Starlings
Page 19
Built the whisper of wind through the ripening corn
Dust devils rose spiralling, dancing along,
And the weight of the sun built the power of his song.
Every female in town then, from puberty on,
Ran off to the park, every woman was gone
Teenagers to grannies, run wild on the hill
And they couldn’t be caught and they wouldn’t stay still.
The high school half-empty, the churches bereft
Whole town half-deserted, no woman was left,
And no one could stop them, and no one would dare,
Till Theo found out his own mother was there.
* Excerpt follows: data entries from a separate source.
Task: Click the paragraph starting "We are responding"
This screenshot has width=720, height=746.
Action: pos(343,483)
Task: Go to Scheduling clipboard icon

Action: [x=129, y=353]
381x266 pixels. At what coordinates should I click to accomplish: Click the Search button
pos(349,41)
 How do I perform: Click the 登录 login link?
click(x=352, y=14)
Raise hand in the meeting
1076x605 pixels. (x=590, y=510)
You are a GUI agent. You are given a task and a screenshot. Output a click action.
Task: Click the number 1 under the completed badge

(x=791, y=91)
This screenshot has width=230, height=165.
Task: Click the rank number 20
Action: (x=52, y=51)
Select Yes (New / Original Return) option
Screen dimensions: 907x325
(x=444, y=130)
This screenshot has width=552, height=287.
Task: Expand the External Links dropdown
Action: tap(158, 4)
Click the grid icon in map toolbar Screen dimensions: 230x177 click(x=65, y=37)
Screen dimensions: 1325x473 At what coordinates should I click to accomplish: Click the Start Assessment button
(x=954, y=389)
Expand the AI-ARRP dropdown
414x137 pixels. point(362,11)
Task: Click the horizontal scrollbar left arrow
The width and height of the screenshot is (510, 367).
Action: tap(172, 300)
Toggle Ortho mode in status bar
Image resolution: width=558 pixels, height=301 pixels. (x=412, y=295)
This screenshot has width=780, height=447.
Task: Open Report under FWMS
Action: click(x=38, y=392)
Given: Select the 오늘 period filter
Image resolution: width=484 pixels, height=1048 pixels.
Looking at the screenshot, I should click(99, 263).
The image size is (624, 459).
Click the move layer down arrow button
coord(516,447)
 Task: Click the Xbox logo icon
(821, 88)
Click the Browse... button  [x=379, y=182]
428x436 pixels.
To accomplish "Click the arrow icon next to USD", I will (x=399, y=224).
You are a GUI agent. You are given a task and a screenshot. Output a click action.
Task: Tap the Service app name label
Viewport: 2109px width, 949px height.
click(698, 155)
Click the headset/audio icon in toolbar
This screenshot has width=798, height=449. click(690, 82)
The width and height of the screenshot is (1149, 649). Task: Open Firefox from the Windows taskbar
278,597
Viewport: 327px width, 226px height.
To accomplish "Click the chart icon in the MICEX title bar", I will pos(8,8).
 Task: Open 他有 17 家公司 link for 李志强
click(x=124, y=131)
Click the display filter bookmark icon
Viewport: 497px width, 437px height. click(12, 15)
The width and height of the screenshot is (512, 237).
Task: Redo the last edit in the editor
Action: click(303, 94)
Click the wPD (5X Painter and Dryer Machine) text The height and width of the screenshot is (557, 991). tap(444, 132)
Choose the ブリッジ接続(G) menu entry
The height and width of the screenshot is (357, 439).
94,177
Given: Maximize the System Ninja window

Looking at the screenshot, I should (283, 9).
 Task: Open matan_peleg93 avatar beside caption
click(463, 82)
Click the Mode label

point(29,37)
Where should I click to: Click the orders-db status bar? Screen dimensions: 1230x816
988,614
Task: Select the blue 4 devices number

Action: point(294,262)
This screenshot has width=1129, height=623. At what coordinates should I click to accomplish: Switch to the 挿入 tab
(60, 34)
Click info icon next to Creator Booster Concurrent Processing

His mother was gone, so he marched to the jail:
“Make them stop, I demand it! My poor mother, Gail!”
And Leo smiled slyly and said, “Would you see
What wild women look like, when once they get free?
This town tossed out my mother without half a thought.
You wouldn’t drink with me, afraid to get caught,
Daren’t dance the wild dances, intoxicate, oh
No never in this town, I know you won’t go.”
“Don’t call me a coward,” said Theo. “My mother
Needs rescuing now—be a cousin, a brother.”
“You need my help now? Well such aid has a cost.”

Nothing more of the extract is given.